There was a dialectic in this family's presentation. The parents were in denial about how severe their daughter's self doubt appeared. I had nailed it quickly, because I read and reread her discharge papers late into the night. It involved a meltdown on the first day of camp. They chalked it up to teen angst. They said their hometown was too stressful and they would move 500 miles away to change it up. Tomorrow. Telling the kids with me there was a manipulation. I had to stay on my toes. We do not do the heavy lifting for our clients. We simply help them navigate. My skills turned to process: how do you feel? What do you feel and when do you feel it? Again the daughter registered the fear for the whole family by biting her lips and scowling.
The mother seemed cold; said she didn't like therapy. I instantly disliked her and saw her daughter's black eye make-up and wondered why she was so dark and stormy. I saw the mother's constricted thinking on her face when she declared, "I had bad therapy in the past," and looked away, not toward, her child.
Sensing dark secrets I waited for them to make their agenda clearer, but gently guided them back and back to their daughter who defiantly stated: " I can't do things," while her sister smirked. Attractive all. The parents naively thinking their child was in a stage. But the fixedness of her all-or-nothing was exhausting me. Is there no possibility that things could improve because you're moving to the country on a whim? How? Why? The father was bonded w me as soon as he proclaimed he had read "The Family Crucible," a primer on family therapy. He was on my team. The rest of them not so much.
What do you want from your new life I said to the identified patient. How do you see yourself. How can we help you. I just want space, she said. This had been going on for years. The child didn't have anxiety, I thought, well yes agoraphobia - but it was the depression that left her stuck as if frozen in some 4th grade irrevocable choice that ended in bullying. There needs to be a bridge between mother and daughter. How did I know? Doesn't matter. What I knew was to ask about the process. How do you feel now, talking it out? Could you ask your mom for what you need from her? And here began the real work. Tears.

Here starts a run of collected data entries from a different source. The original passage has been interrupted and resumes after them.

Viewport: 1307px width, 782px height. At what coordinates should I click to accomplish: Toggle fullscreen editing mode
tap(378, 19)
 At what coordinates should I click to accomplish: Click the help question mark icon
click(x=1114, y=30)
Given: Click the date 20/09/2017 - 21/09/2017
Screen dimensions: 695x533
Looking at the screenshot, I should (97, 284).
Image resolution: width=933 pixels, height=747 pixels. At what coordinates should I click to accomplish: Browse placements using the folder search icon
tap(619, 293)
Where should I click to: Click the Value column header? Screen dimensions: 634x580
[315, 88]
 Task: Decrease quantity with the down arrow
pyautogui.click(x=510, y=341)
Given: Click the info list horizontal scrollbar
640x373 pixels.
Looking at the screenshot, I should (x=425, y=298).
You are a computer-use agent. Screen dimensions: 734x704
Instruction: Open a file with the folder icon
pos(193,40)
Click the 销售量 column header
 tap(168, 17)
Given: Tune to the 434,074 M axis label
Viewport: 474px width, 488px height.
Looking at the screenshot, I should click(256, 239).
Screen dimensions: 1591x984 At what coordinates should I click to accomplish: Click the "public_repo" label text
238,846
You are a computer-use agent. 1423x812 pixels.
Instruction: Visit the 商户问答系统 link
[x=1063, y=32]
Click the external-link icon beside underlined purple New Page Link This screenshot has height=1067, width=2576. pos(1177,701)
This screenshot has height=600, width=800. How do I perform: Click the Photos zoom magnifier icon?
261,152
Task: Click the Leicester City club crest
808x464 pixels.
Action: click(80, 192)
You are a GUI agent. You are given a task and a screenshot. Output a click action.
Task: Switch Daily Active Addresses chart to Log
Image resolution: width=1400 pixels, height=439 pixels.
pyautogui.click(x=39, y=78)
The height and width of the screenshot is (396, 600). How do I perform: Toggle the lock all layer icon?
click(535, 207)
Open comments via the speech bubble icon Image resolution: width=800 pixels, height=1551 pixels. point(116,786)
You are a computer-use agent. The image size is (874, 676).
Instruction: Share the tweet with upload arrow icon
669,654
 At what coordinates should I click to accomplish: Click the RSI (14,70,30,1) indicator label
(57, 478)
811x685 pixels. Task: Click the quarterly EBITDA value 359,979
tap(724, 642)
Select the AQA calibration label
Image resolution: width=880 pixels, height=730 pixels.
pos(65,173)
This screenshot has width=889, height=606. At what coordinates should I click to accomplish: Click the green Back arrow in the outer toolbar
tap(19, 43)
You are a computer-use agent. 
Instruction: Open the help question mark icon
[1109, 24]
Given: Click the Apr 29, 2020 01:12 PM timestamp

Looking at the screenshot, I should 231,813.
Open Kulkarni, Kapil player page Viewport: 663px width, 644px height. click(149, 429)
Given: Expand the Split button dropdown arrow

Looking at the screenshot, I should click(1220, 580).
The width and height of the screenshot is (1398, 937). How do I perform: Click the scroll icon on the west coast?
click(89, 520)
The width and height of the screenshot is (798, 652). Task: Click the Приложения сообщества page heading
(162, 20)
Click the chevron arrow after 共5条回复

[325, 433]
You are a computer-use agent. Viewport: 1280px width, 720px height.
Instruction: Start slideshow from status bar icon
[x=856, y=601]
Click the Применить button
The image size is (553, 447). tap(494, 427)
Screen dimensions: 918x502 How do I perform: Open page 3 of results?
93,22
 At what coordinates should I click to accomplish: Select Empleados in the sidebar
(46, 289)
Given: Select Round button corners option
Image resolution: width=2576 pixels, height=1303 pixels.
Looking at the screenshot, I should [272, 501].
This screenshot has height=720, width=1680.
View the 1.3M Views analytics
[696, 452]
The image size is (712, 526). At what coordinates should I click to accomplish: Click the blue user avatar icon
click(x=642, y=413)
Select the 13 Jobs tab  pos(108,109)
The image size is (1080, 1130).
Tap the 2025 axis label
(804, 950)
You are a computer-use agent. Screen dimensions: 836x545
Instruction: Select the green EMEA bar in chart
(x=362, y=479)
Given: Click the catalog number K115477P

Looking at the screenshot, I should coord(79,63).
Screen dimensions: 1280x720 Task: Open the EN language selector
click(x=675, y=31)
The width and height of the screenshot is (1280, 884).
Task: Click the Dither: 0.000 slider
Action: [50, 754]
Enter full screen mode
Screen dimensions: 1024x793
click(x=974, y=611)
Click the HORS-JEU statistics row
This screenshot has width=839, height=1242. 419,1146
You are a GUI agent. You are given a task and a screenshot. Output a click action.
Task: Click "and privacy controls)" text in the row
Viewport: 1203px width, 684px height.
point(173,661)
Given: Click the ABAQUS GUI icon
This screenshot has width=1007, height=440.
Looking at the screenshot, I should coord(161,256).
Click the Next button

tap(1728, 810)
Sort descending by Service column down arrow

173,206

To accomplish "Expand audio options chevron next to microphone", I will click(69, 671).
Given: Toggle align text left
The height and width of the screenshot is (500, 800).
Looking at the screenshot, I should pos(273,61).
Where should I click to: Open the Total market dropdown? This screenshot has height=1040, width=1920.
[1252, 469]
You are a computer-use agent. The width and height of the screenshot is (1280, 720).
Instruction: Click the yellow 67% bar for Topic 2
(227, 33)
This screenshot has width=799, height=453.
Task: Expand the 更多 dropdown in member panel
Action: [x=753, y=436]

At the end we sat in silence. Good effort I said. And then I turned to the fragile, depressed girl, "I look forward to being your therapist."
**Addendum: a week later I got my dear John letter. Thank you for your help as we move forward - in the new area we will be seeking in person therapy... Best of luck I say and invite the next family in...
***There was no further communication between myself and her future therapist or family therapist or psychiatrist.